• _Available data_:
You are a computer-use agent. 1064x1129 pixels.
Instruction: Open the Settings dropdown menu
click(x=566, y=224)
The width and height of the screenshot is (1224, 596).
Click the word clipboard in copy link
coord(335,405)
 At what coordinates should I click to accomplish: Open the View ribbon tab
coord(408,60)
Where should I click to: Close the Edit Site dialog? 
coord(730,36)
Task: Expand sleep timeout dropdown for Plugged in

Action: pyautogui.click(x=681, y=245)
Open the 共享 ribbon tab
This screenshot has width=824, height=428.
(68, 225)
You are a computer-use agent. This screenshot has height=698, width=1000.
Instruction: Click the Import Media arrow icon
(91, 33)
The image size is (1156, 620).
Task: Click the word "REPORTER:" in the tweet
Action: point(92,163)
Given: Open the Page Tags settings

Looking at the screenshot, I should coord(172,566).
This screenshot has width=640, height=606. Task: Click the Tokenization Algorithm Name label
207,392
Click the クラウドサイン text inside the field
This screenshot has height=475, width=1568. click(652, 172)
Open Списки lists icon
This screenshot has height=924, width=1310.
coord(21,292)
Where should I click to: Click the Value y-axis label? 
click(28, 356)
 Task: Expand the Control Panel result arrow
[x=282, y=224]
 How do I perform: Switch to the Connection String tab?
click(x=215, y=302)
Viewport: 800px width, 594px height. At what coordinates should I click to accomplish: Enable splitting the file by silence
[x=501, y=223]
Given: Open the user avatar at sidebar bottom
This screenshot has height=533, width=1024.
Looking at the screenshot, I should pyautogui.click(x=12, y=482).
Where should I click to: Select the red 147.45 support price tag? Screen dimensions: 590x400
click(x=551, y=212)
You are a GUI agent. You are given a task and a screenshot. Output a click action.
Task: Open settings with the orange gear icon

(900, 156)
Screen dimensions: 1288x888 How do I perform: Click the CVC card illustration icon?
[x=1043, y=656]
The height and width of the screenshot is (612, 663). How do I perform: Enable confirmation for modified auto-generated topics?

• _Directions for this task_: Line by line, transcribe all of the records exactly.

• _Answer box_:
You are a computer-use agent. 1064x1129 pixels.
Instruction: Open the Settings dropdown menu
click(x=566, y=224)
The width and height of the screenshot is (1224, 596).
Click the word clipboard in copy link
coord(335,405)
 At what coordinates should I click to accomplish: Open the View ribbon tab
coord(408,60)
Where should I click to: Close the Edit Site dialog? 
coord(730,36)
Task: Expand sleep timeout dropdown for Plugged in

Action: pyautogui.click(x=681, y=245)
Open the 共享 ribbon tab
This screenshot has width=824, height=428.
(68, 225)
You are a computer-use agent. This screenshot has height=698, width=1000.
Instruction: Click the Import Media arrow icon
(91, 33)
The image size is (1156, 620).
Task: Click the word "REPORTER:" in the tweet
Action: point(92,163)
Given: Open the Page Tags settings

Looking at the screenshot, I should coord(172,566).
This screenshot has width=640, height=606. Task: Click the Tokenization Algorithm Name label
207,392
Click the クラウドサイン text inside the field
This screenshot has height=475, width=1568. click(652, 172)
Open Списки lists icon
This screenshot has height=924, width=1310.
coord(21,292)
Where should I click to: Click the Value y-axis label? 
click(28, 356)
 Task: Expand the Control Panel result arrow
[x=282, y=224]
 How do I perform: Switch to the Connection String tab?
click(x=215, y=302)
Viewport: 800px width, 594px height. At what coordinates should I click to accomplish: Enable splitting the file by silence
[x=501, y=223]
Given: Open the user avatar at sidebar bottom
This screenshot has height=533, width=1024.
Looking at the screenshot, I should pyautogui.click(x=12, y=482).
Where should I click to: Select the red 147.45 support price tag? Screen dimensions: 590x400
click(x=551, y=212)
You are a GUI agent. You are given a task and a screenshot. Output a click action.
Task: Open settings with the orange gear icon

(900, 156)
Screen dimensions: 1288x888 How do I perform: Click the CVC card illustration icon?
[x=1043, y=656]
The height and width of the screenshot is (612, 663). How do I perform: Enable confirmation for modified auto-generated topics?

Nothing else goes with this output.